I was dismayed but not surprised to have learned just yesterday, via an alert subscriber to a poly email list focused on poly southerners, about the following story reported there. It well illustrates that Don't Ask Don't Tell is not the only discriminatory military law that needs to be put out of our misery.
Apparently a long-term M/F/M/F poly quad with several children was doing what I've believed for a long time could be an entirely sensible solution to the burden of extended isolation and loneliness partners of deployed servicemen and servicewomen regularly have to endure. Both men were in the Army stationed at Ft. Campbell, KY, which straddles the Tennessee/Kentucky state line.
Tragically, one of the men has been killed in combat. As if this grieving family hadn't already been through enough, in the process of assigning survivor benefits the Army learned about the quad arrangement, decided to deny benefits to the widow and insisted on paternity testing to find out which man fathered the children - AND, the surviving husband in the quad faced a dishonorable discharge and loss of his career.
In the civilian world, it is my understanding that legally the father of a child is whomever is legally married to the woman who gave birth to the child. Of course, the Army operates under a different code, specifically the Uniform Code of Military (In)Justice ("UCMJ"), and it was unwilling to pay benefits to a soldier's legal child if he was not the biological father of the child. It was reported that the widow admitted that the quad was never really sure which man is the biological father of which children because they never worried about such things.
It was also said that the Judge Advocate General office declined to get involved in defending this family. However, the good news is that the ACLU was very happy to step in and quite effectively resolved the problem, partly by threatening national media attention. Due to the ACLU's efforts the widow will get her full benefits as will all of the fallen soldier's children. Hooray! The status of the surviving husband's threatened discharge was not mentioned, but hopefully the ACLU was able to prevent that as well. .
Of course, this was a difficult story to keep quiet, and the remaining triad continues to experience various kinds of oppression from locals bigots so is planning to move out of the area.
I don't know whether the soldiers in question were enlisted or officers. It's long been my understanding that the UCMJ's morality laws against adultery were much more aggressively enforced as to the behavior of officers than they ever were as to that of enlisted soldiers. Someone I know who knows about such things told me within the last year that the Army is no longer prosecuting adultery, having higher priorities for which to use its resources, yet here this story is. It may be that once the family configuration was disclosed, the Army believed it was compelled to enforce it's laws.
As the practice of polyamory continues to gain popularity, more such situations may well arise. The ACLU has many more resources than does the polyamory community, so we can only hope that it will continue to step up and help out. As for the rest of we polyamorists, it would be a good idea to write the ACLU a check for as much as we can afford and make it clear the reason for the donation.
I'm sending them $100 right now. How about you?

#### [Data extract]
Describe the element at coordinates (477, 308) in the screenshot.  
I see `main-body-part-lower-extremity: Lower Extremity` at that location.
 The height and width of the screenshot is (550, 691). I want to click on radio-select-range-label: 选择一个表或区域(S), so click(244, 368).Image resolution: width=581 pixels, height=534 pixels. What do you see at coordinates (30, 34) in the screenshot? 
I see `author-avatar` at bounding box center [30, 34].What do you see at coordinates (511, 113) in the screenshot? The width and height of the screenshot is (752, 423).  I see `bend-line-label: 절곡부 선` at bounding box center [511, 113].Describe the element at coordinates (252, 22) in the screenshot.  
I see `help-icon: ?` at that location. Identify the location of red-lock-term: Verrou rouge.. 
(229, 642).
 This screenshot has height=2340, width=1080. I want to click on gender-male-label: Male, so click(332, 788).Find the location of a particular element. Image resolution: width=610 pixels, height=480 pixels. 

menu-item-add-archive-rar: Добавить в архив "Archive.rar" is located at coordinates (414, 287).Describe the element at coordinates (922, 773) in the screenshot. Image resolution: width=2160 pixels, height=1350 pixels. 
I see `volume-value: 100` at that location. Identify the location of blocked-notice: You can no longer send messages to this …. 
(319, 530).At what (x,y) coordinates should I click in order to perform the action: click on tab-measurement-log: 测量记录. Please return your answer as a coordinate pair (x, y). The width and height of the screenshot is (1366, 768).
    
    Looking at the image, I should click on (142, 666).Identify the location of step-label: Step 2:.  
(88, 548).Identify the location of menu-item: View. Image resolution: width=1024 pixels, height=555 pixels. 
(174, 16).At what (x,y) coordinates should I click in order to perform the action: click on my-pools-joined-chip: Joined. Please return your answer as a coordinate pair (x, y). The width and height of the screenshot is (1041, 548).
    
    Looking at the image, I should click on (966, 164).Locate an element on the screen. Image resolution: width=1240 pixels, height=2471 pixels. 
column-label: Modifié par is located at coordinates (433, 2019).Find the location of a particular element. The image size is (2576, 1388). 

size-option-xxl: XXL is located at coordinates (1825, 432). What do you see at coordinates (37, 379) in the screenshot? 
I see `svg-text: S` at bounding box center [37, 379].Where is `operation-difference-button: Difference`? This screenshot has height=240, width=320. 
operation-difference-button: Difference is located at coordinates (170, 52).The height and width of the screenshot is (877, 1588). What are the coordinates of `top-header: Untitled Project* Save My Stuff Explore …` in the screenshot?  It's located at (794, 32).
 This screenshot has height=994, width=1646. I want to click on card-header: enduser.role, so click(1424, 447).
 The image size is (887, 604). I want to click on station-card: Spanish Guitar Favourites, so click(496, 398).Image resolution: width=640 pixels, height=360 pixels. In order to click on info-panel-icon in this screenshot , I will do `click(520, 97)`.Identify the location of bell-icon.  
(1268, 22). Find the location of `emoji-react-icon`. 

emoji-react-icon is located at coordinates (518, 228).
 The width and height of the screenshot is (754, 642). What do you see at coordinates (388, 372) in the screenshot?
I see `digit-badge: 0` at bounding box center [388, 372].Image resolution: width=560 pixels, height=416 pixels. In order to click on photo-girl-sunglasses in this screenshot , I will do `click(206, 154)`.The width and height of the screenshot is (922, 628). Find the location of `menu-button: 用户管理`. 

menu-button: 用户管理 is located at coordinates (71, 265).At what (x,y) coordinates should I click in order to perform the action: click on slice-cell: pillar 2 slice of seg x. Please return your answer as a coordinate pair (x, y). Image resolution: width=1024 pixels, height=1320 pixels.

#### [What you will do]
In the post about the Army family, where were both men stationed?

#### [Written answer]
Ft. Campbell, KY, which straddles the Tennessee/Kentucky state line.